Duncan McLennan’s has put considerable efforts into improving the transmission mechanisms for moving 'ideas' between the 'academy', 'policy' and ‘practice’. The UK RAE system essentially discourages staff from spending time on such efforts and a research community that values only academic publication has emerged. Maclennan believes that social science is primarily useful for its empirical insights and its capacities to inform households, institutions and governments are important. In consequence he has made major efforts to build links to policy and practice communities, often via public lectures (usually undertaking 20 to 25 per year in the UK and 10 overseas) and regular media appearances. This work underpinned his election as Fellow of the Royal Society of Arts in 1995.

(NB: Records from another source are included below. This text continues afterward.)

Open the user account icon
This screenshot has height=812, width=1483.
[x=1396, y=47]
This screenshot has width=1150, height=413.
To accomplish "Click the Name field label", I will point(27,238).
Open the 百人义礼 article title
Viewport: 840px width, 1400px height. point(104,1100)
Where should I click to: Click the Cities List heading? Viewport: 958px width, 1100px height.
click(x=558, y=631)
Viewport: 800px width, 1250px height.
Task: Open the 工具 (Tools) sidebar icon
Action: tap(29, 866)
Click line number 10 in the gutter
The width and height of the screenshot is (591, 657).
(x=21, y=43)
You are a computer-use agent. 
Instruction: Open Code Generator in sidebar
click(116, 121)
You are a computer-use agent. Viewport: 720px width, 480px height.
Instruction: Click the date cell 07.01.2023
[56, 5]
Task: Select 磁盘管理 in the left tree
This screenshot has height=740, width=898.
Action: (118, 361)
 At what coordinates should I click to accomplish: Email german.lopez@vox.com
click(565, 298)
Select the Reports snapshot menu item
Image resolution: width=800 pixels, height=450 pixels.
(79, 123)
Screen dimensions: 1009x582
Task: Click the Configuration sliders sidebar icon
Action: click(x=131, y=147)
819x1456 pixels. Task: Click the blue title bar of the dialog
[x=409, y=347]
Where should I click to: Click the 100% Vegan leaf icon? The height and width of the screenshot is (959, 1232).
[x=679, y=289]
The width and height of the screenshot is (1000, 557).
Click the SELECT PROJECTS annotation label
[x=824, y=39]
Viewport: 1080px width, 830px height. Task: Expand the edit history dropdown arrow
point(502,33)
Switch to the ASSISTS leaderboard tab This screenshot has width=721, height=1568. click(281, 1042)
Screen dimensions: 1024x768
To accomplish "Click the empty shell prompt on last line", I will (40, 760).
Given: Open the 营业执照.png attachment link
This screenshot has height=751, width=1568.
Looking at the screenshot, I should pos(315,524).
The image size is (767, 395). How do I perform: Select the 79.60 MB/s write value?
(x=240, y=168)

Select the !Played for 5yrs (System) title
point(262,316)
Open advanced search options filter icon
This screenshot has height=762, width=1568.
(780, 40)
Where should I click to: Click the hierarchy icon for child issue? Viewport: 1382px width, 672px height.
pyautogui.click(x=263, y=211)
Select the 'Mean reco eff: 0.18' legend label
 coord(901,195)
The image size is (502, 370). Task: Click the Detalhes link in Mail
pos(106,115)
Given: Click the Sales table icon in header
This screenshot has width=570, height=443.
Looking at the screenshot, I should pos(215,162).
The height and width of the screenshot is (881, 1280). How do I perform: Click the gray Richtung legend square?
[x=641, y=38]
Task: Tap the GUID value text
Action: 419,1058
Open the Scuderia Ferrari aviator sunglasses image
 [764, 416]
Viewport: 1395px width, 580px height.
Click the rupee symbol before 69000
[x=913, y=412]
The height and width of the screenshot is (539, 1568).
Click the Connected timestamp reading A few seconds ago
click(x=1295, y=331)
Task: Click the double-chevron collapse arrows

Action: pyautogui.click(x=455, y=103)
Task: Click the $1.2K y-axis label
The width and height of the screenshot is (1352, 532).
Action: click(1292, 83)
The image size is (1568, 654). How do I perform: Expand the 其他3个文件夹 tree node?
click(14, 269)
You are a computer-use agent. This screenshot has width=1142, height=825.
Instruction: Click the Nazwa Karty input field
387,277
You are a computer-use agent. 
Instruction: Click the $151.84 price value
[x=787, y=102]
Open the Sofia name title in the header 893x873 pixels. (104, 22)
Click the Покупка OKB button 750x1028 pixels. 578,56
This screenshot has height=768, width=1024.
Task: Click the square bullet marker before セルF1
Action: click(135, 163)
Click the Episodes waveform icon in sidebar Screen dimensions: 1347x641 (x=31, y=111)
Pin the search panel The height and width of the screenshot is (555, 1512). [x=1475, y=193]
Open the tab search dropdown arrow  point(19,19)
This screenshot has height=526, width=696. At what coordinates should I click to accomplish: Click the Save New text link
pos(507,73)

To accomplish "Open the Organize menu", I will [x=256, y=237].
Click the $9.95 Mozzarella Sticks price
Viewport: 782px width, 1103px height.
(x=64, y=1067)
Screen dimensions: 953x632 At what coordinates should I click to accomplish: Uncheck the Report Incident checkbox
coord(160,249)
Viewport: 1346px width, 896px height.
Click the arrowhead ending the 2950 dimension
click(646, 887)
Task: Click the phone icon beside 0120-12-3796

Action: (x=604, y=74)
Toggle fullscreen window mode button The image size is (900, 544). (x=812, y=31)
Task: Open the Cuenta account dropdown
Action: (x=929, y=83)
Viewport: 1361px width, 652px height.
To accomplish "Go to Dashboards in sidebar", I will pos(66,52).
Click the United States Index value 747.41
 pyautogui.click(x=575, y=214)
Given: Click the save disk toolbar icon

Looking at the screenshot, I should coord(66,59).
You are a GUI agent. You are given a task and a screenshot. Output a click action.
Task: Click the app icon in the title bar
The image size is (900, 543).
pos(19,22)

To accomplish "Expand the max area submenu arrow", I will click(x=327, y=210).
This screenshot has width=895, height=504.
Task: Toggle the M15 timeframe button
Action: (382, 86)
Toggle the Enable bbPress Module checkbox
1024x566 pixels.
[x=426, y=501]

Duncan has been extensively involved in policy and research advisory capacities, both in the UK and overseas. He chaired 'Care and Repair' Scotland (a policy initiative to improve the homes of the elderly) from 1985 to 1992. He was a Board Member, with responsibility for research and strategy, of Scottish Homes (the national housing agency for Scotland with an annual budget of around £350 million) from 1989 to 1999. He has advised Ministers concerned with housing and city issues in England, Scotland and Northern Ireland. He has acted in an advisory capacity to Her Majesty's Treasury since the mid-1990s (on public services, evidence-based policy in government, land taxation, housing policy) as well as advising Ministers in Sweden, France and Poland (from 1991 to 1996). International activities have also included advising OECD, the World Bank, the EU, USAID and EBRD. Duncan was made a CBE for services to research and policy in Britain in 1997. He was made an Honorary Member of both the Royal Town Planning Institute and the Chartered Institute of housing in 1999 in recognition of his contributions to housing and planning in the UK.

And Now...

In the autumn of 2003 Duncan made his third visit in three years to Melbourne, was greatly stimulated by the city and its surrounds and decided that the mix of thinking and policy challenges to be addressed in Victoria was of great interest. And after almost thirty years in the same place the sense of déjà vu (again) was becoming unproductive. Oh, and 40 degrees in February is a lot more individually sustainable than minus 12!